** Opening Data for analysis block **
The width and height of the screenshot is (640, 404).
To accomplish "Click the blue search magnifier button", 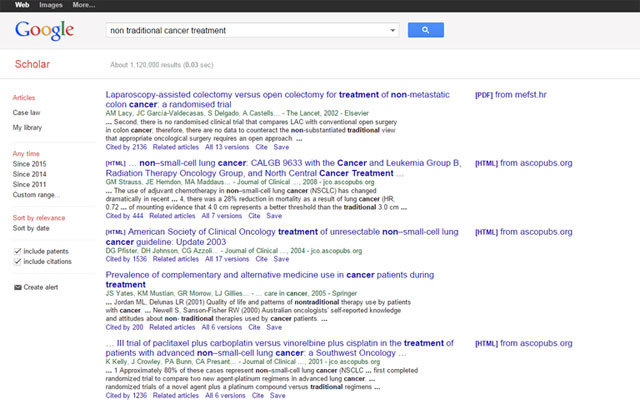I will [425, 31].
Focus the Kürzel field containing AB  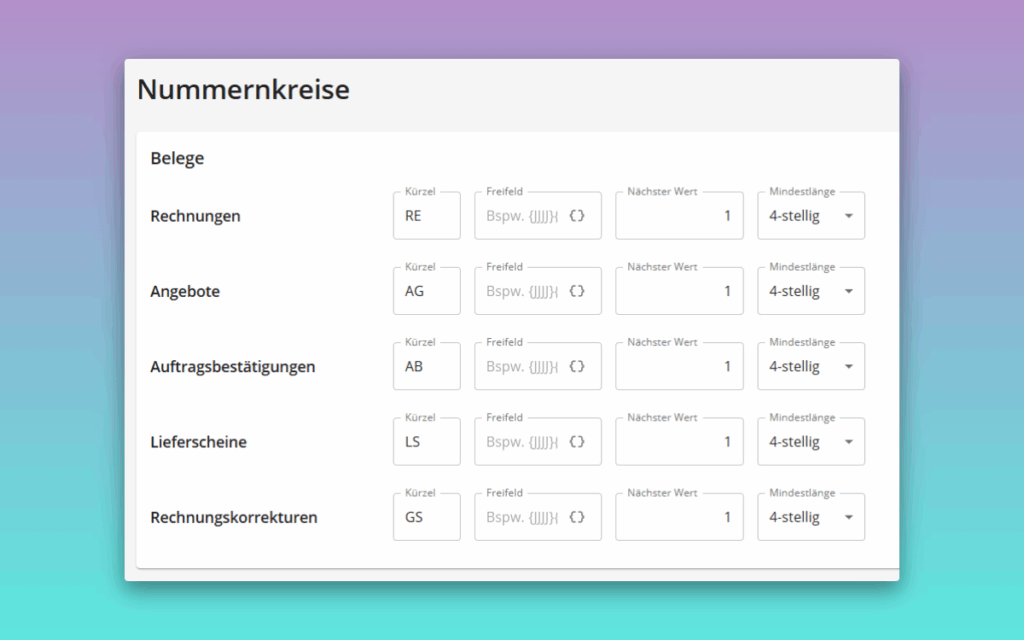point(426,367)
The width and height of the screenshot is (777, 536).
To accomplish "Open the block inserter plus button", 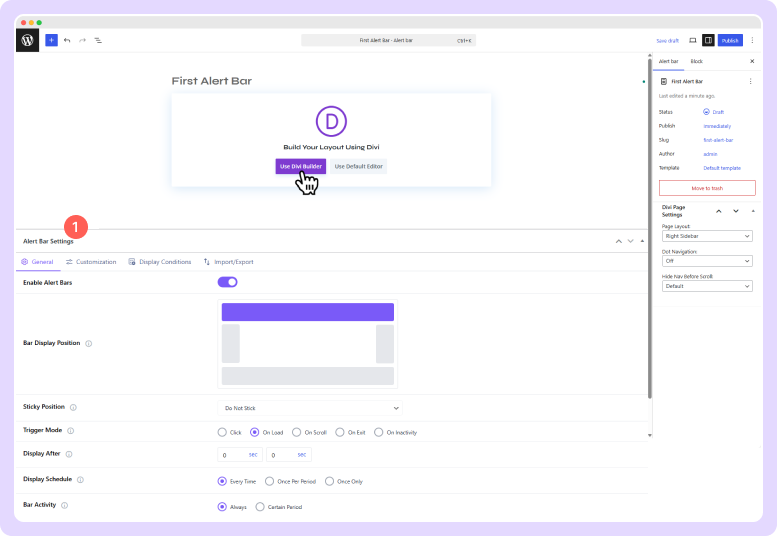I will tap(51, 40).
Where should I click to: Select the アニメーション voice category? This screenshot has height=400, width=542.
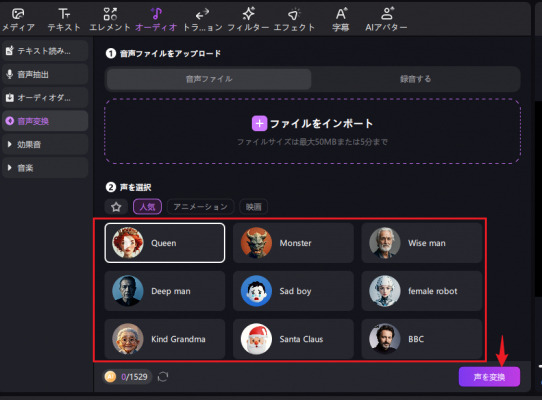(x=200, y=207)
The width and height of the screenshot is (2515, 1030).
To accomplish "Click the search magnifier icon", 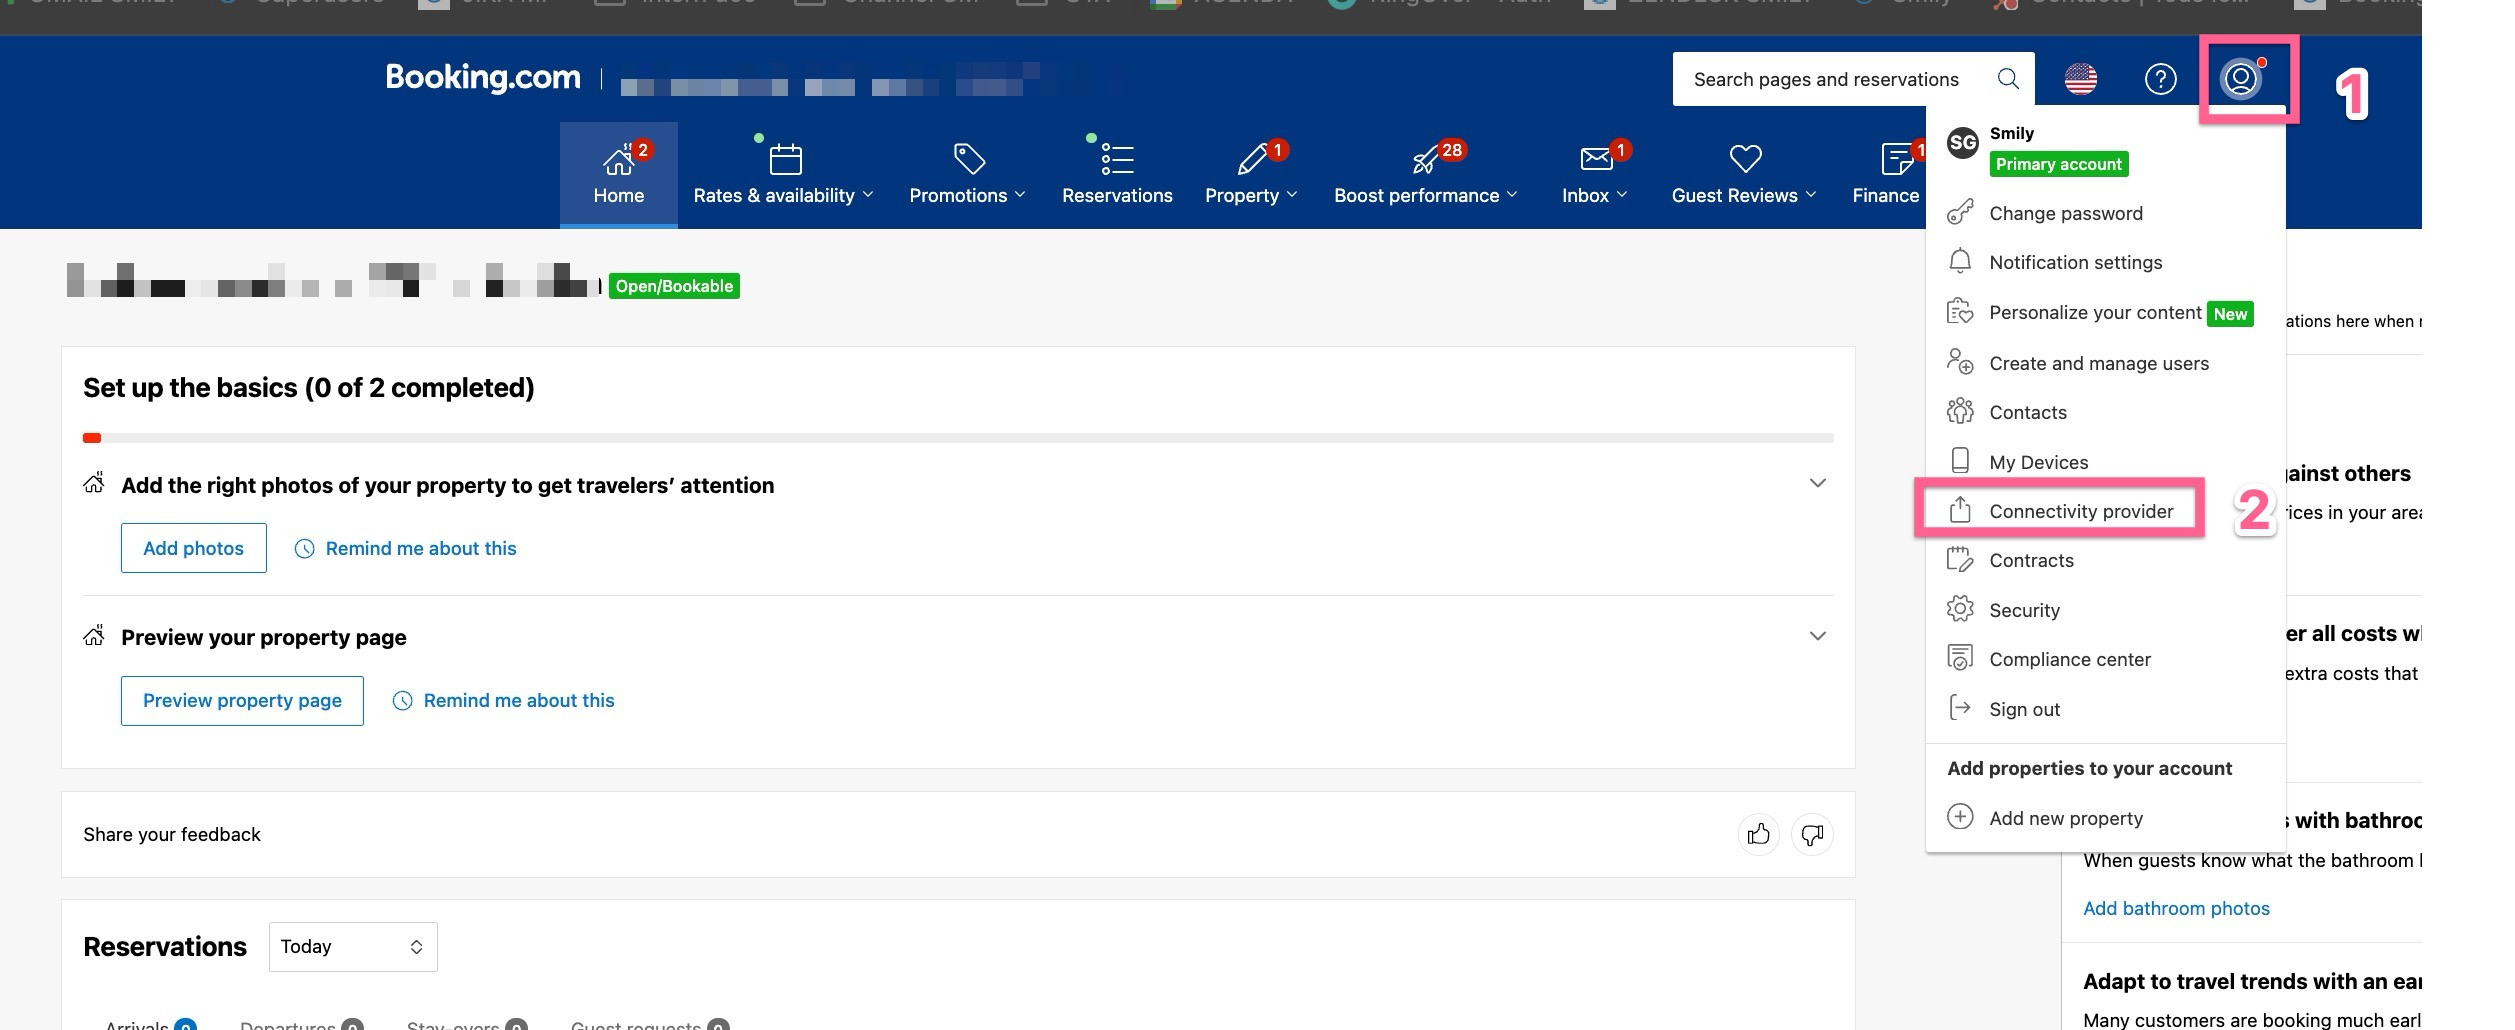I will click(x=2007, y=79).
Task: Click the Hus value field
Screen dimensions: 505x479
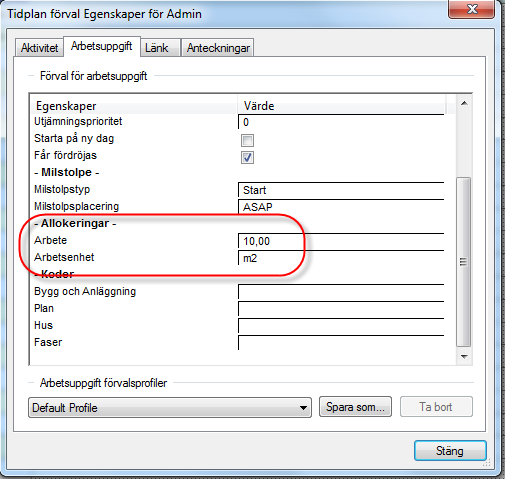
** Closing Data for analysis block **
Assignment ::
Lines starting at the one with "Task: Click the Hus value field" and ending at the last line of the entries above must be restated word for word, with pictures omitted.

Exercise output ::
Task: Click the Hus value field
Screen dimensions: 505x479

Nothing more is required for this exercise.